We can identify two paths between the source S, and the detectors D1 and D2. Let’s represent these as follows

  • The  matrix $latex \begin{pmatrix} 1 \\  0\end{pmatrix}$ represents the state in which the photon is on the left side of the two beam-splitters. We can note that initially when the photon is emitted from the source, it is in state $latex \begin{pmatrix} 1 \\ 0\end{pmatrix}$.
  • The  matrix $latex \begin{pmatrix} 0 \\ 1\end{pmatrix}$ represents the state in which the photon is on the right side of the beam-splitters.

The photon in the state $latex \begin{pmatrix} 1\\0 \end{pmatrix}$ approaches the first beam-splitter. The beam-splitter splits the state of the photon in two parts. Please note here  that the splitting takes place for the state which is a vector, and not for the photon which is a physical entity.

The splitting takes place for the state which is a vector, and not for the photon which is a physical entity.

Mathematically the beam-splitter action can be represented as follows

$latex \begin{pmatrix} ir & t \\ t & ir \end{pmatrix} \begin{pmatrix} 1 \\ 0 \end{pmatrix} =ir \begin{pmatrix} 1 \\ 0 \end{pmatrix} +t \begin{pmatrix} 0 \\ 1\end{pmatrix} &s=2 $

The first 2×2 matrix in the above equation represents the action of the beam-splitter.

The next coulumn matrix is the initial state of the photon. The right side of the equation is the state of the photon after passing through the first beam-splitter.

Here we see that the moudulus square of the complex amplitudes assoicated with the two paths give us the correct reflection and transmission probabiliteies $latex r^2$ and $latex t^2$, respectively.

Also note that $latex i =\sqrt{-1}$ is the phase difference between the reflected and transmitted amplitudes. It comes from the requirement of unitarity of beam-splitter transformation— a concept that we will learn in another post.

After the first beam-splitter we have two mirrors which do not change the state of the photon.
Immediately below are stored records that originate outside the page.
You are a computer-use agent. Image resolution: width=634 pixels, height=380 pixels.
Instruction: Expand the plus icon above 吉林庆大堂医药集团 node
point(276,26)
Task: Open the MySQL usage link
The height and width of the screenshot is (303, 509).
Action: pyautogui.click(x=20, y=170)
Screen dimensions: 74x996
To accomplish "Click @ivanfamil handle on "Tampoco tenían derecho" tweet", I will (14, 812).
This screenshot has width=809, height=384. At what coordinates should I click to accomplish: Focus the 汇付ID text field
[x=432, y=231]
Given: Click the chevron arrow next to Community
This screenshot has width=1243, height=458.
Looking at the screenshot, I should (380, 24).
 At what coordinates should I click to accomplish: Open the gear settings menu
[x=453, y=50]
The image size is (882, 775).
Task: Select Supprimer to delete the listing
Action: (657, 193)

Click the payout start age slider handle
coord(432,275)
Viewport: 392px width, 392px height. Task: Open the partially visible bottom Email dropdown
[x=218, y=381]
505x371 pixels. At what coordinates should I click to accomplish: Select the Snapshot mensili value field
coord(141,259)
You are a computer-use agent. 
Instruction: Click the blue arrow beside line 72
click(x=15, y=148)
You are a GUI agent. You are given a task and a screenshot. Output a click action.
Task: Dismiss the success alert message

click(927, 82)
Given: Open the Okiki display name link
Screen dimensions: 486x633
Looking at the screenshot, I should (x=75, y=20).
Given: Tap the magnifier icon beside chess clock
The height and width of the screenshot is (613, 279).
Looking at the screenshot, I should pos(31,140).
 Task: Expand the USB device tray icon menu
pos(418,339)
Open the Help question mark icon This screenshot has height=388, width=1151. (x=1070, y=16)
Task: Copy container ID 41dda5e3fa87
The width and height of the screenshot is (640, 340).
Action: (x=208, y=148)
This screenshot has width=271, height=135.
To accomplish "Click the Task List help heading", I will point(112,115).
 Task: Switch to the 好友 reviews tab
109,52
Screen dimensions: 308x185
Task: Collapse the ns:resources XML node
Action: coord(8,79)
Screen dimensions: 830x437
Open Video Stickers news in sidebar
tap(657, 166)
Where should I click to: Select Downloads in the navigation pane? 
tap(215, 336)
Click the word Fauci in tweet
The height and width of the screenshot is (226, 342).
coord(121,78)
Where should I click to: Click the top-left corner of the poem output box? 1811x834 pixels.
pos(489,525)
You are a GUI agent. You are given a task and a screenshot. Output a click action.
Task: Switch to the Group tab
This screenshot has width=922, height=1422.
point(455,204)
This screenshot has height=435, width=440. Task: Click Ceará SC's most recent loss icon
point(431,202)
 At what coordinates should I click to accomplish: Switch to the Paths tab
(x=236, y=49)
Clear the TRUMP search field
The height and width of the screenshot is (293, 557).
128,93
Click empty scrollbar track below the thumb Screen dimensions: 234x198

Finally, the photon approaches the second beam-splitter in the state $latex \begin{pmatrix} ir \\ t \end {pmatrix}$. The action of the second beam-splitter is given by

$latex \begin{pmatrix} ir & t \\ t & ir \end{pmatrix} \begin{pmatrix} ir \ \ t \end{pmatrix} =(-r^2+t^2 )\begin{pmatrix} 1 \\ 0 \end{pmatrix} +2 irt \begin{pmatrix} 0\\ 1 \end{pmatrix} &s=2$

The right hand side of the above equation yields the state of the photon after the second beam-splitter. The modulus square of the amplitudes
$latex (t^2-r^2)^2$ and  $latex 4r^2t^2$ correctly give the experimentally verifiable detection probabailities of D1 and D2 detectors, respectively.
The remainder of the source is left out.